─── Material provided ───

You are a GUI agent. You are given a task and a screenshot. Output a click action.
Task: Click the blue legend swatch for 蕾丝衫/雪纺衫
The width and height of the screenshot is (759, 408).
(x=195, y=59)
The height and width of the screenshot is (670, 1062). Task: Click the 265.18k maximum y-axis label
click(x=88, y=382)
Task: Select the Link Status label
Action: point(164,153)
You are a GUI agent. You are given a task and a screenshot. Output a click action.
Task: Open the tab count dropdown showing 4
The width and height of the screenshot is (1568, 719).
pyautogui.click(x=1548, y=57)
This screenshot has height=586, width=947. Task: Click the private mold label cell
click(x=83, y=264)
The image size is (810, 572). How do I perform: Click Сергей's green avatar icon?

───

■ What the task requires:
Return each line above precisely as written.

■ Task output:
You are a GUI agent. You are given a task and a screenshot. Output a click action.
Task: Click the blue legend swatch for 蕾丝衫/雪纺衫
The width and height of the screenshot is (759, 408).
(x=195, y=59)
The height and width of the screenshot is (670, 1062). Task: Click the 265.18k maximum y-axis label
click(x=88, y=382)
Task: Select the Link Status label
Action: point(164,153)
You are a GUI agent. You are given a task and a screenshot. Output a click action.
Task: Open the tab count dropdown showing 4
The width and height of the screenshot is (1568, 719).
pyautogui.click(x=1548, y=57)
This screenshot has height=586, width=947. Task: Click the private mold label cell
click(x=83, y=264)
The image size is (810, 572). How do I perform: Click Сергей's green avatar icon?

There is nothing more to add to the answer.